ダイビングは巨大産業に成長し、ダイブ・センター同士の競争のおかげで料金は安くて均一だ。大部分の業者は認定ダイバー向けの日帰りダイビングを提供している。料金はダイビング2本と軽い昼食込みで1800〜3600B。船での移動距離によって上下する。タイでのダイビングでは、通常、ロングテールボート(細長い木の船)か改造した漁船を使う。ただし、かなり沖合のダイブ・スポットへ向かう場合、スピードボートか宿泊施設付のダイビングクルーザーが使われる。船中泊のダイブ・サファリは通常3〜12日間で、食事はすべて含まれており、船には客室、トイレ、それにラウンジもあるので、日が暮れたらゆっくりくつろげる。この場合、シーミラン諸島 Similan Islands、スリン諸島 Surin Islands、ヒン・デーン Hin Daengやムアン岩 Hin Muang(ランター島 Ko Lanta沖)など、タイ最高のえり抜きダイブ・スポットを訪れることができる。長期のサファリなら、ミャンマー沖のビルマ・バンクス Burma Banksやメルギー諸島 Mergui Archipelagoまで足をのばすものだってある。

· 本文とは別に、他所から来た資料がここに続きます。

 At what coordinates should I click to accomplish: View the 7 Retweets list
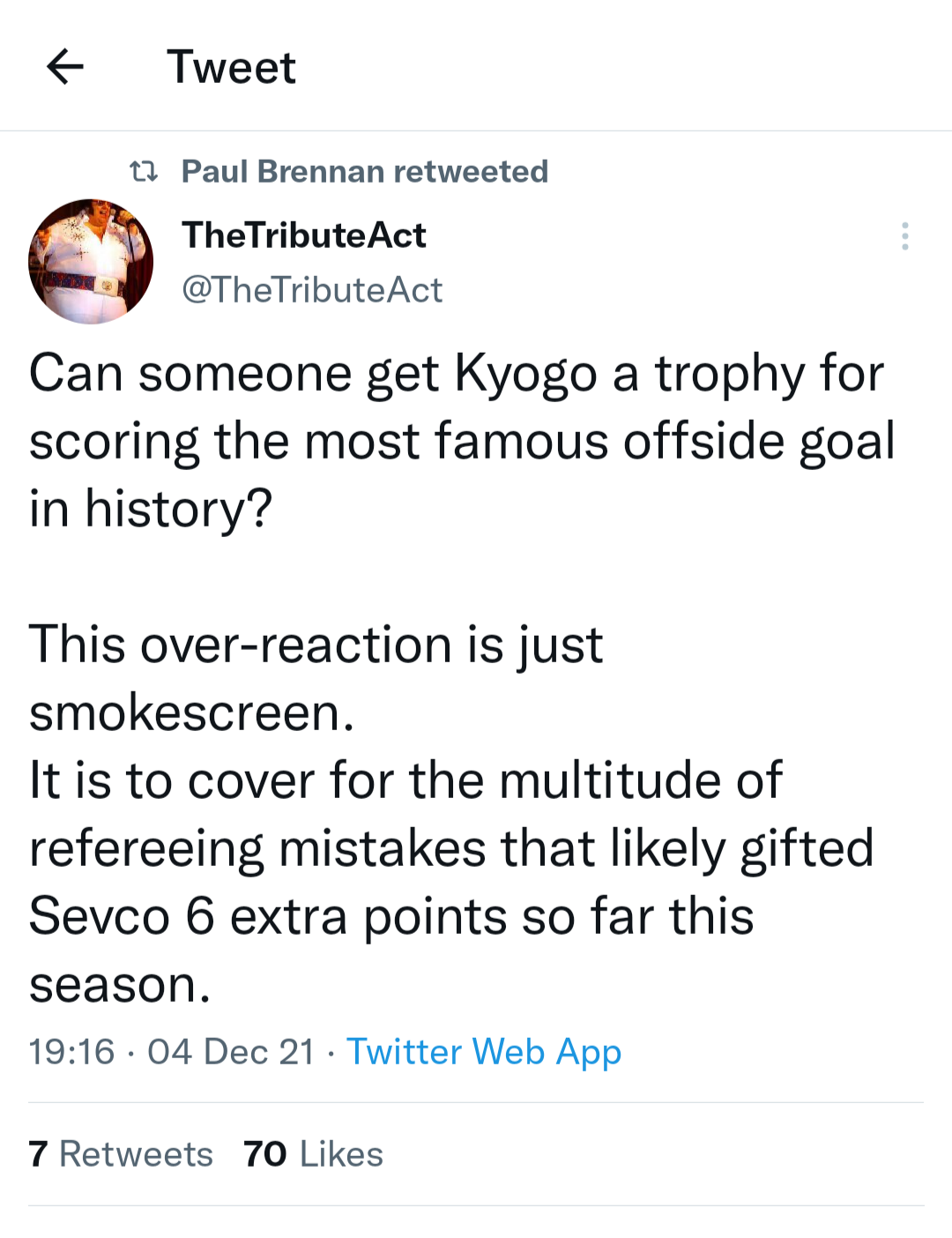point(121,1154)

最も多いダイブ・スポットは、サンゴで覆われた石灰岩盤と石灰岩の隠れ根(海底から隆起している岩礁やサンゴの群落で水面下に隠れたところ)だ。これらのスポットは深水域に囲まれているところが多く、マンタや、ジンベイザメをはじめとした多様なサメなど、大型遠洋魚の餌場となっている。海中の巨大岩盤(特にシーミラン諸島)、円形スタジアムのような地形の砂地、サンゴ・ガーデン、海中洞窟や海中トンネル、サンゴで覆われた沈船といったスポットもある。水温は一年を通して27〜29ーCの間で推移し、ファンダイブには理想的。サンゴや熱帯魚の素晴らしさは言うまでもない。

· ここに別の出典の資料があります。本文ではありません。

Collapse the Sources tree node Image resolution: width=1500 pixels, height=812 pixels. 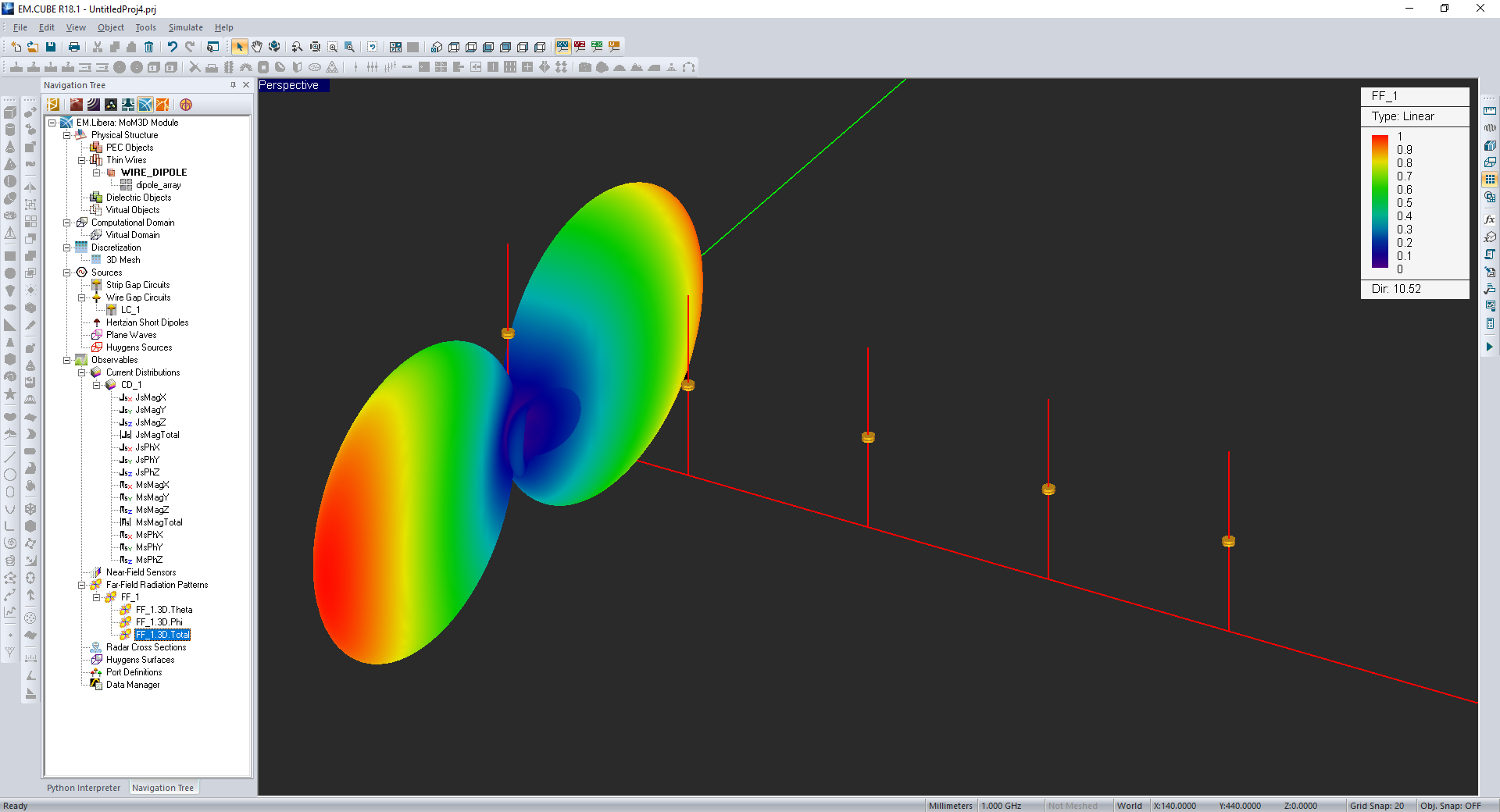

タイ最大のダイブ・センターはパタヤ Pattayaだが、これはパタヤでのダイビングが最高だからというわけではなく、バンコクから近いため。ダイビング自体がもっと楽しめて環境もいいところを、と言う人は、プーケットPhuketへ向かおう。ピー・ピー島 Ko Phi-Phiやランター島の沖合、世界的に有名なアンダマン海のシーミラン諸島やスリン諸島(プーケットからは快速艇で約4時間)など、ありとあらゆるタイプのスポットが目と鼻の先だ。さらに南でも、クラビー Krabi、トラン Trang、サトゥーン Satun沖の島々を訪れるダイバーはどんどん増えている。半島東岸のタイ湾では、サムイ島Ko Samui、パンガン島Ko Pha-Ngan、タオ島Ko Taoが主要なダイブ・センター。最近では、カオ・ラック・ビーチ Hat Khao Lak(プーケット北部の本土)やチャーン島Ko Changなどを目指すダイバーも出てきている。

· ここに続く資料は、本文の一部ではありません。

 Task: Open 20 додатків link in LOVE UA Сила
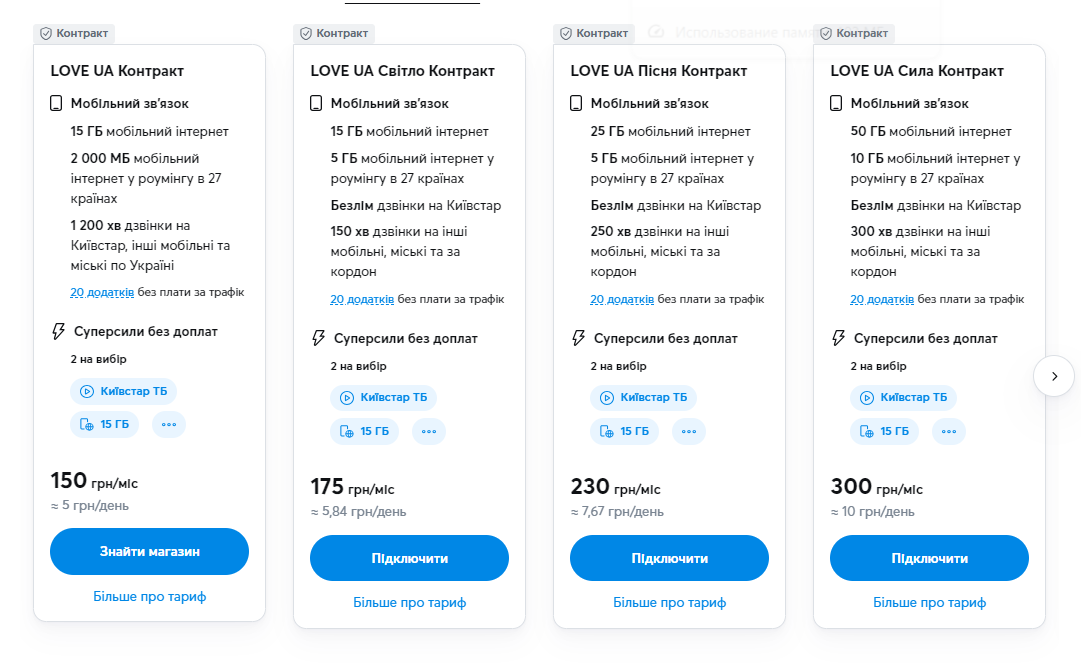click(x=882, y=300)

一般的には、タイ湾よりもアンダマン海のほうがいいスポットが多くて、少なくとも210種のハードコーラルと108種のリーフフィッシュ(サンゴ礁の魚)が生息することが確認されている。主なダイブ・センターならどこでも、浅いサンゴ礁のポイントがあり、ダイビングをしなくてもシュノーケリングを楽しめる。スリン諸島とシーミラン諸島へは、船中泊のシュノーケリングのツアーが出ており、人気上昇中だ。